start Data provided

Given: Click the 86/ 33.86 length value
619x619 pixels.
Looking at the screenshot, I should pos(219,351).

end Data provided
start Data provided

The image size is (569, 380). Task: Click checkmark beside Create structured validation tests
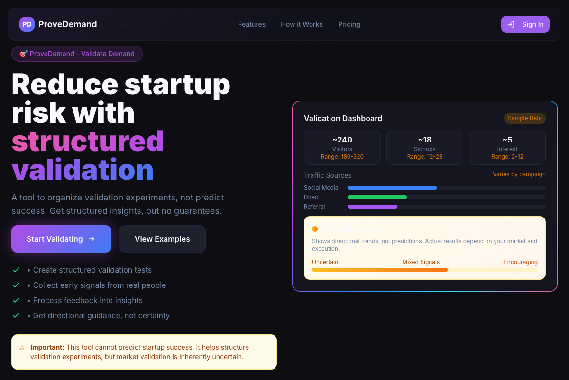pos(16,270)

end Data provided
start Data provided

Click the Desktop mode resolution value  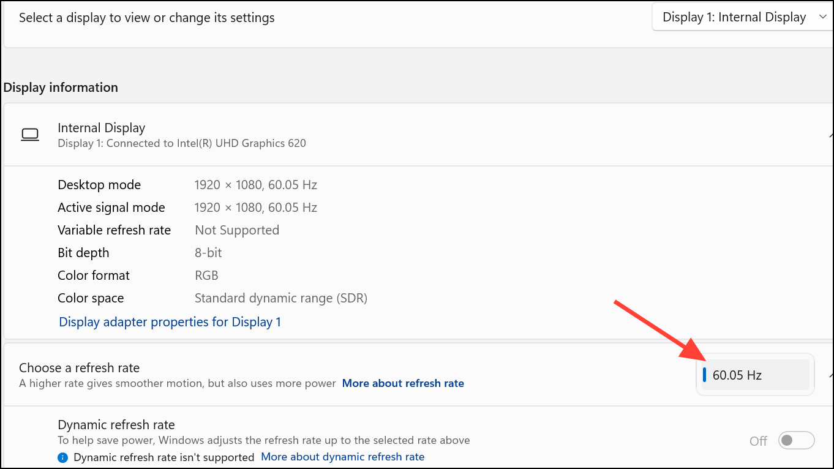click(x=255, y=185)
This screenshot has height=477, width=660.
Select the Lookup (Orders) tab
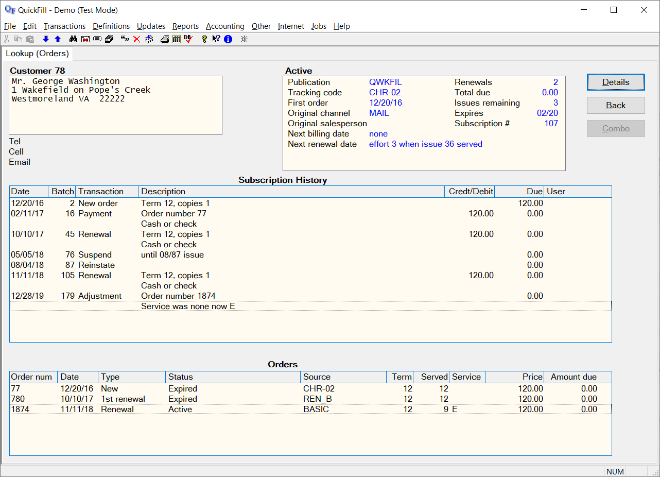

end Data provided

● Work to complete
Copy out the lines from the one with "Given: Click the 86/ 33.86 length value" to the one with "Looking at the", swapping "length" for "width" and leaving the rest as it is.

● Response for this exercise
Given: Click the 86/ 33.86 width value
619x619 pixels.
Looking at the screenshot, I should pos(219,351).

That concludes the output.